## What the task asks
Reproduce everything from the line containing "version (660, 1655)" down to the line containing "at (380, 166).", with "working" renamed to "running" and every other character left unchanged.

## Records supplied

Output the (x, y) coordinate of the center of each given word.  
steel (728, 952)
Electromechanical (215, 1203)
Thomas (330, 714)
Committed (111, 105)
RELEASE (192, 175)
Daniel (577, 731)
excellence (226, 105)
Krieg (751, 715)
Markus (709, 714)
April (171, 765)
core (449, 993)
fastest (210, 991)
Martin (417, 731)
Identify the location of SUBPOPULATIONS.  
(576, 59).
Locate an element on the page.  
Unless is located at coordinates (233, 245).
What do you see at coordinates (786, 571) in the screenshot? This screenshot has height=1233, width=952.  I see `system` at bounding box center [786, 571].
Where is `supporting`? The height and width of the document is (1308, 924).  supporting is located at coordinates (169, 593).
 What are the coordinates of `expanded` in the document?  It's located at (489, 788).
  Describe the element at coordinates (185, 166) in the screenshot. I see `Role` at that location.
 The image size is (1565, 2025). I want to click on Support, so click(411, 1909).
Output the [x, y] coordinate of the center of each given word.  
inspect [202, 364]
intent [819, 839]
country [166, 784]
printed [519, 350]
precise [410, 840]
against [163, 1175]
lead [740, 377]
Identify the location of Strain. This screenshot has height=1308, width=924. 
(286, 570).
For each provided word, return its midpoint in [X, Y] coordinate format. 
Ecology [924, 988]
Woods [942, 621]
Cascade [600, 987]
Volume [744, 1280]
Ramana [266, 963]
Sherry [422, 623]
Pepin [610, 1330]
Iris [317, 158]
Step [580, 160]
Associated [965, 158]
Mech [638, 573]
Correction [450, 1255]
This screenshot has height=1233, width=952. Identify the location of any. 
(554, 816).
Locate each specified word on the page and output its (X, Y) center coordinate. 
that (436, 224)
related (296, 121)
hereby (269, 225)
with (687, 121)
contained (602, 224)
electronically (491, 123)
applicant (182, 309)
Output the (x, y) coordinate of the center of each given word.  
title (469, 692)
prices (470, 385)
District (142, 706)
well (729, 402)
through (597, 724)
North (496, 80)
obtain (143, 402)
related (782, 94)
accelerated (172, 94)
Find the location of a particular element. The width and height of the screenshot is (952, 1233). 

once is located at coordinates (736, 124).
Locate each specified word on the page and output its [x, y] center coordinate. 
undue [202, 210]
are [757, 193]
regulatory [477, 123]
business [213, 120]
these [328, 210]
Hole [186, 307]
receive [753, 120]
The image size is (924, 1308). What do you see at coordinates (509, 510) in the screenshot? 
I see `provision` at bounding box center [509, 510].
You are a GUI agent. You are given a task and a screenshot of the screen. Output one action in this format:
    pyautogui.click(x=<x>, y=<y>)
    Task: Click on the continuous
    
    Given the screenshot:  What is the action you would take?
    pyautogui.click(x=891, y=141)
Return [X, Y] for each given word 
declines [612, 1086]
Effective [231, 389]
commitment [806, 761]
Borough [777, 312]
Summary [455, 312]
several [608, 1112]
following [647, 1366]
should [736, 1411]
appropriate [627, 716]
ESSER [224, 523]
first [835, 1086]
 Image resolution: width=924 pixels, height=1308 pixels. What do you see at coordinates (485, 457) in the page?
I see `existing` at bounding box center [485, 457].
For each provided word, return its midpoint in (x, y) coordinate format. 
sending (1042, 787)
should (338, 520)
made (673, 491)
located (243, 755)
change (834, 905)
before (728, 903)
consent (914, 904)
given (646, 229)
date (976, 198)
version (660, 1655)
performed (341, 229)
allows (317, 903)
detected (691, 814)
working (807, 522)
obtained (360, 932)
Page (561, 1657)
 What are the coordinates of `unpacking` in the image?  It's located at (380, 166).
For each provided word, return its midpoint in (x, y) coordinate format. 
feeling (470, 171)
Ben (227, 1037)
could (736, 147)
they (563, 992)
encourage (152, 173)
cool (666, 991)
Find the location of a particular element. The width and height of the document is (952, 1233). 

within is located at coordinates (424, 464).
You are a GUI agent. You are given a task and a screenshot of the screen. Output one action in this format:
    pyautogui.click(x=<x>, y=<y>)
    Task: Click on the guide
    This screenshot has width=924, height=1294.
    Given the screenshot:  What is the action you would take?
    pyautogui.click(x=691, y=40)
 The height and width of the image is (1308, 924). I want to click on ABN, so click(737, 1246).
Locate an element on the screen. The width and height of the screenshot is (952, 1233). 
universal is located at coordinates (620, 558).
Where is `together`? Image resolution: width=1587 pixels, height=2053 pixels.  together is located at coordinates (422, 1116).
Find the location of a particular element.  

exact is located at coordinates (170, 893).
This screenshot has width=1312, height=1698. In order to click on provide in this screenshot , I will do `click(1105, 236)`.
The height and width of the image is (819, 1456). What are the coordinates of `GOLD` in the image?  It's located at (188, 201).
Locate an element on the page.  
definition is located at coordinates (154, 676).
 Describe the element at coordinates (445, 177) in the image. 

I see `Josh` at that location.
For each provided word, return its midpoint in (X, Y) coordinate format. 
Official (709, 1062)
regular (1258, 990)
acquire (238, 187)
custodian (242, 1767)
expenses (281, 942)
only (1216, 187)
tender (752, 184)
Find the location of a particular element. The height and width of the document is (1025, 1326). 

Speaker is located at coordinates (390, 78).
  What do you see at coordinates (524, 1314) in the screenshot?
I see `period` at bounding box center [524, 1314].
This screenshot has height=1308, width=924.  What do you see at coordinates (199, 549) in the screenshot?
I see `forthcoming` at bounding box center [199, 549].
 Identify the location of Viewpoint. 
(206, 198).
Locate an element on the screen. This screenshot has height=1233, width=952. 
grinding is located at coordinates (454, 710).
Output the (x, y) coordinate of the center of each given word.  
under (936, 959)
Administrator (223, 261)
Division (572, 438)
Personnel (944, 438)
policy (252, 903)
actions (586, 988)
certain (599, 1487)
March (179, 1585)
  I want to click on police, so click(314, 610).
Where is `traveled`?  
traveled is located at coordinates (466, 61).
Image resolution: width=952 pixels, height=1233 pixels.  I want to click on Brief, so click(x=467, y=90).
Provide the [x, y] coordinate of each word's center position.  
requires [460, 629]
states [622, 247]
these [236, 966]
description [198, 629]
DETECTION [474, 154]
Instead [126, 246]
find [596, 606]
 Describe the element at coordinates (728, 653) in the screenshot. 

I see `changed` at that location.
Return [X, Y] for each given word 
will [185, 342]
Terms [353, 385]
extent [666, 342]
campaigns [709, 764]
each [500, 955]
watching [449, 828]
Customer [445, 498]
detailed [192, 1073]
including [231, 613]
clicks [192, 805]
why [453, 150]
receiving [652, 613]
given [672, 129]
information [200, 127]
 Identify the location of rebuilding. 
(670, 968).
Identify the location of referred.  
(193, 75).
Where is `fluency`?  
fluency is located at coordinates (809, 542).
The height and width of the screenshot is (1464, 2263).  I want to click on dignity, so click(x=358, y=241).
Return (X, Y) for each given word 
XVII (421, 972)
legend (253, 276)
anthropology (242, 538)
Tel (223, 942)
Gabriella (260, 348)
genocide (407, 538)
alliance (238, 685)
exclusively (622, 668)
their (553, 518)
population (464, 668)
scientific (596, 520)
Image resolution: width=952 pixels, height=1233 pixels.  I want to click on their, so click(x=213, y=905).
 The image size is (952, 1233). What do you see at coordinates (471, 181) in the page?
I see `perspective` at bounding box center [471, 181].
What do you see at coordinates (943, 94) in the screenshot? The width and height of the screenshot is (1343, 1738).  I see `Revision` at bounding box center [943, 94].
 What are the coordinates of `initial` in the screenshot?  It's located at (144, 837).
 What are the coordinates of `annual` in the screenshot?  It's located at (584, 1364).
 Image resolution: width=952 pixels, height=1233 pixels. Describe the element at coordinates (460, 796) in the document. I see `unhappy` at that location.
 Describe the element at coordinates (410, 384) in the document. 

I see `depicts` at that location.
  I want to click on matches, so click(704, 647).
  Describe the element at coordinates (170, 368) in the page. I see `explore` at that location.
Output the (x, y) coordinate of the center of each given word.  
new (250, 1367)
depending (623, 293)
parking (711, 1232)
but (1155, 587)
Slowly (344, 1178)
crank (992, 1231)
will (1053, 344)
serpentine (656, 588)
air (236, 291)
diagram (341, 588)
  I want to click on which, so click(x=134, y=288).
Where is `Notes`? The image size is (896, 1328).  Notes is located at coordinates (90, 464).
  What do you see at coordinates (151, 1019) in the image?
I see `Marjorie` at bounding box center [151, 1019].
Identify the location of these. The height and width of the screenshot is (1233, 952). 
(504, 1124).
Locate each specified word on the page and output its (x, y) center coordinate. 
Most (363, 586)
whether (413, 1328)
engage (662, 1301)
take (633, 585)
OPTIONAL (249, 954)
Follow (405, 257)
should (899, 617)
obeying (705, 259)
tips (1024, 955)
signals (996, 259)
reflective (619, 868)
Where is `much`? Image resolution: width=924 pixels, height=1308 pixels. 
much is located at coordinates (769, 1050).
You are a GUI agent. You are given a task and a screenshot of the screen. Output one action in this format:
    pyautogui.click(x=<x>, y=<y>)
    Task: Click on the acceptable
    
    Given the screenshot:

## Task result
version (660, 1655)
performed (341, 229)
allows (317, 903)
detected (691, 814)
running (807, 522)
obtained (360, 932)
Page (561, 1657)
 What are the coordinates of `unpacking` in the image?  It's located at (380, 166).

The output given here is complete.